-- Problem to work on --
Wherever the string "computer" turns up in the data, copy the whole line.

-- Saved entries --
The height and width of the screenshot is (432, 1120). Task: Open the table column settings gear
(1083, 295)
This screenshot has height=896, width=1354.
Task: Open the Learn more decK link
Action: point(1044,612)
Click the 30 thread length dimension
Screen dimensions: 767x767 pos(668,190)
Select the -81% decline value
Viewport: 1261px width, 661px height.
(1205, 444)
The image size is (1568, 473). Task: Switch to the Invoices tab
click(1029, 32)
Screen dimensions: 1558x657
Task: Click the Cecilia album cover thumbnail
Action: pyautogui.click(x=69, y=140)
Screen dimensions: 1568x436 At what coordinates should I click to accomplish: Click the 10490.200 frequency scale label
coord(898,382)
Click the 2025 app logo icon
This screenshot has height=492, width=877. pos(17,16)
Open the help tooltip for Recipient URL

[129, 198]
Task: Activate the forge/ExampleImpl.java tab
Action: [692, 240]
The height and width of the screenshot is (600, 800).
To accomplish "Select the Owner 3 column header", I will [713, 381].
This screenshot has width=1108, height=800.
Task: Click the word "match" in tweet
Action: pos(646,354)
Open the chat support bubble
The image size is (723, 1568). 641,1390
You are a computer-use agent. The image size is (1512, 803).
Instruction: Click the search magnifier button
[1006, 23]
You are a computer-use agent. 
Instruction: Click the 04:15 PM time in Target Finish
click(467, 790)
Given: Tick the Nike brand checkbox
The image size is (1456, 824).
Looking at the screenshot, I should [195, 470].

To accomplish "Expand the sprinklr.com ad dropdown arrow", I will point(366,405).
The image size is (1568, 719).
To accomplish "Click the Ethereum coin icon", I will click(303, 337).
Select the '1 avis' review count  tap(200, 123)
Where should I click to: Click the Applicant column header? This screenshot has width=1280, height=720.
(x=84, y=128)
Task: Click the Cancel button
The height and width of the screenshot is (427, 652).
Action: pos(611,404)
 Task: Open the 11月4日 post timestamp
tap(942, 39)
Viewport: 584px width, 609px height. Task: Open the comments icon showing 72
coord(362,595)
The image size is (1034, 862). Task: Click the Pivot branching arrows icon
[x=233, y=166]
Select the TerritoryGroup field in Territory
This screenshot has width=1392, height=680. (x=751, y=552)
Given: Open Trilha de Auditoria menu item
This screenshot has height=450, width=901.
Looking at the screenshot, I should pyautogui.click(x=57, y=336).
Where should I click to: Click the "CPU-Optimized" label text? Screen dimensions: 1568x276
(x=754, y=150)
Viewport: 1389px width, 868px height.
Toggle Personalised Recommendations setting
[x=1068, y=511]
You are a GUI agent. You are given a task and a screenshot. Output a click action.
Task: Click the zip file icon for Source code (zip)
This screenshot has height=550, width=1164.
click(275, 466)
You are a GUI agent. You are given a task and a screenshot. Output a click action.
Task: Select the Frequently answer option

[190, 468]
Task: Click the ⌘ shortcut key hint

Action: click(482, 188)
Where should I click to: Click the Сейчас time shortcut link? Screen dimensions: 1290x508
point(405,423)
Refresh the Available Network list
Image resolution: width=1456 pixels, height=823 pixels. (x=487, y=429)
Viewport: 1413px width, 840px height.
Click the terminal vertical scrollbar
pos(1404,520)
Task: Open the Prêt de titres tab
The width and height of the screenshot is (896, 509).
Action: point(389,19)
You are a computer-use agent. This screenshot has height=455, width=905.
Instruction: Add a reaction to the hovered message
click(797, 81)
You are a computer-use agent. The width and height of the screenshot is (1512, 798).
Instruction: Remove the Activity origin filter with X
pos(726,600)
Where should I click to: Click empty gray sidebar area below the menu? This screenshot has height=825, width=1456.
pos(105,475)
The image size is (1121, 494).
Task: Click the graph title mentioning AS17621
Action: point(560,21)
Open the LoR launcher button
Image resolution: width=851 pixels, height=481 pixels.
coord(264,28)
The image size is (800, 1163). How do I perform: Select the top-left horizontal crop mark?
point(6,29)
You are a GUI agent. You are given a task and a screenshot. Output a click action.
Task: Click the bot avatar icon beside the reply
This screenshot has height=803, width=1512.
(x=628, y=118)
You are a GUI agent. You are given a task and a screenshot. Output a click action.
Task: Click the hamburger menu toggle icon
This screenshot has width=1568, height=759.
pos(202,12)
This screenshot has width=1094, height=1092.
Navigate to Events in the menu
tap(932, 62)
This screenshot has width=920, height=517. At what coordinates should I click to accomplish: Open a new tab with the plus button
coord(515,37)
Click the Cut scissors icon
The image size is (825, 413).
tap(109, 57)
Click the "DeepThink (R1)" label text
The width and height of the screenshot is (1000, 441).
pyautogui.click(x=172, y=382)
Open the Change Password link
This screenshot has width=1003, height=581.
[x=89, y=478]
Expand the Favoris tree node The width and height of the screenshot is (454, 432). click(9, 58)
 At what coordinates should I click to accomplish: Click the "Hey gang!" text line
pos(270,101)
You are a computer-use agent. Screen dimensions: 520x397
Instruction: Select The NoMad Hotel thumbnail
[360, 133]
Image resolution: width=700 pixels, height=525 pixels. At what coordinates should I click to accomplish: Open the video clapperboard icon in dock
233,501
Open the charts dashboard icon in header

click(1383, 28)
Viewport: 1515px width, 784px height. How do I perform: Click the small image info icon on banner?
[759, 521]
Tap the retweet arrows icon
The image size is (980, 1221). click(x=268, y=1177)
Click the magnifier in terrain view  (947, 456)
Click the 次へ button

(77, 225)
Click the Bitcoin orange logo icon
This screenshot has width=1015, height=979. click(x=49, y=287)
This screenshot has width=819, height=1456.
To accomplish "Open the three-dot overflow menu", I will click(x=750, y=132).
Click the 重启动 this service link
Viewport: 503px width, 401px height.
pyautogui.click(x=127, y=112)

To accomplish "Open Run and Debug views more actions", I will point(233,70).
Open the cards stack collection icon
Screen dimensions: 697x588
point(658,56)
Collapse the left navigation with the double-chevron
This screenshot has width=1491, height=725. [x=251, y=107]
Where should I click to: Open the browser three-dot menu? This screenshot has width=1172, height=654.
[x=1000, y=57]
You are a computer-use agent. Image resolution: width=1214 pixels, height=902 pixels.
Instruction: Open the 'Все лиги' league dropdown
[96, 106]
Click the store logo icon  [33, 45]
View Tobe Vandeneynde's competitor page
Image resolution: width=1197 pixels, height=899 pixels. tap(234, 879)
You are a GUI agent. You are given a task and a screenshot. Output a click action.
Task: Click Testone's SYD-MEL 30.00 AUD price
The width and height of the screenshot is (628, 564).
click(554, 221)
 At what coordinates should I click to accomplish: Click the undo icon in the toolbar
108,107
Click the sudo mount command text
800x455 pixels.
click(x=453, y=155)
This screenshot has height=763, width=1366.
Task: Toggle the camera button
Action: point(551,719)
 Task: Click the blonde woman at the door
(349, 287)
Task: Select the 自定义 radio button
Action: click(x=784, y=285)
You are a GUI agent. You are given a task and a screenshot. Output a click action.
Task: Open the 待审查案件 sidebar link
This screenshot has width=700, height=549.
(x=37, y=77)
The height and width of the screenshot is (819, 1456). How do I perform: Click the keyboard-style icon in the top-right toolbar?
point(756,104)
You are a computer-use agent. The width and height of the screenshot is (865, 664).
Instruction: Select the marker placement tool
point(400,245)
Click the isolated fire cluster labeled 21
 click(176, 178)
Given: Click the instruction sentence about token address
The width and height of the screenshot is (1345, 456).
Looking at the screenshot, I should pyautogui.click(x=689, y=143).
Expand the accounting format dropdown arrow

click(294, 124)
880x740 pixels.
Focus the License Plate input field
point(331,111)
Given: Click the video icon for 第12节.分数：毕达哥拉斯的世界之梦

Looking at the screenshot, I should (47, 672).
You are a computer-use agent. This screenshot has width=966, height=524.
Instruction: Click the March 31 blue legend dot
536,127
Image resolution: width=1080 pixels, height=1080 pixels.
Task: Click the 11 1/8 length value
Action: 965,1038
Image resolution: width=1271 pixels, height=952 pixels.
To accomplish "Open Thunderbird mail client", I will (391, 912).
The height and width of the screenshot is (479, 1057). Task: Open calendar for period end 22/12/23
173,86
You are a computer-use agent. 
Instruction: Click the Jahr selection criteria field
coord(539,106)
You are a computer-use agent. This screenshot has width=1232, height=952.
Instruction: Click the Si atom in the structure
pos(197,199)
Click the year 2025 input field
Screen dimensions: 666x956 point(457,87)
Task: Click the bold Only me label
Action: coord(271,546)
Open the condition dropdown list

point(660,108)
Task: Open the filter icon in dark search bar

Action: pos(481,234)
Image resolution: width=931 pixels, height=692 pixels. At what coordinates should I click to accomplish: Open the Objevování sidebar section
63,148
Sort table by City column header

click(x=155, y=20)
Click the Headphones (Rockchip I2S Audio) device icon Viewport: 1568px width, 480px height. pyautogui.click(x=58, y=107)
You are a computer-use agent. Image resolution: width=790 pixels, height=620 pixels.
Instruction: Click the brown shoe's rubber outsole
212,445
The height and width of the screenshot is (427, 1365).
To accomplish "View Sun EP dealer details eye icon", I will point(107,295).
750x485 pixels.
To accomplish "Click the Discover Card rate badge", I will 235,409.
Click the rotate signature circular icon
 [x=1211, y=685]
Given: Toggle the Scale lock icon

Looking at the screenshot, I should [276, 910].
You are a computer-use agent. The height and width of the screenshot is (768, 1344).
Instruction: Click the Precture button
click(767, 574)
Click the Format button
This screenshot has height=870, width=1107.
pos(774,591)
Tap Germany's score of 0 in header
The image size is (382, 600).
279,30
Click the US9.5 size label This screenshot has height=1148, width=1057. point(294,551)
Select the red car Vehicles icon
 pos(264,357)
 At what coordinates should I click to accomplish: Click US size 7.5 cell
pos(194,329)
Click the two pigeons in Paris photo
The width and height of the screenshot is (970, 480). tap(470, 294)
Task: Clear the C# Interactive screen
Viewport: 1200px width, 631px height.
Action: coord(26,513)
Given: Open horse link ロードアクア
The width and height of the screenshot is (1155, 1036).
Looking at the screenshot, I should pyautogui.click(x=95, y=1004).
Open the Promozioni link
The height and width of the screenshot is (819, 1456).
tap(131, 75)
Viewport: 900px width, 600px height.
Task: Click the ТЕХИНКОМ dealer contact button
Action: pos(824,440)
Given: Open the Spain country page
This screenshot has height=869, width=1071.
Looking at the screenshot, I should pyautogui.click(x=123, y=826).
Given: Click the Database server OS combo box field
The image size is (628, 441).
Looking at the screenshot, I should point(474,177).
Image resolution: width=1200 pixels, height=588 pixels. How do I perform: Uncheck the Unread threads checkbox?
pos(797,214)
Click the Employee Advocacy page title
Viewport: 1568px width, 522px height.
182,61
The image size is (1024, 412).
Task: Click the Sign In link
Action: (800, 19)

-- Answer section --
You are a computer-use agent. The image size is (1512, 803).
You are a computer-use agent. 
You are a computer-use agent. This screenshot has height=455, width=905.
You are a computer-use agent. The width and height of the screenshot is (1512, 798).
You are a computer-use agent. Screen dimensions: 520x397
You are a computer-use agent. Image resolution: width=1214 pixels, height=902 pixels.
You are a computer-use agent. The width and height of the screenshot is (865, 664).
You are a computer-use agent. This screenshot has width=966, height=524.
You are a computer-use agent. 
You are a computer-use agent. This screenshot has width=1232, height=952.
You are a computer-use agent. Image resolution: width=790 pixels, height=620 pixels.
You are a computer-use agent. The height and width of the screenshot is (768, 1344).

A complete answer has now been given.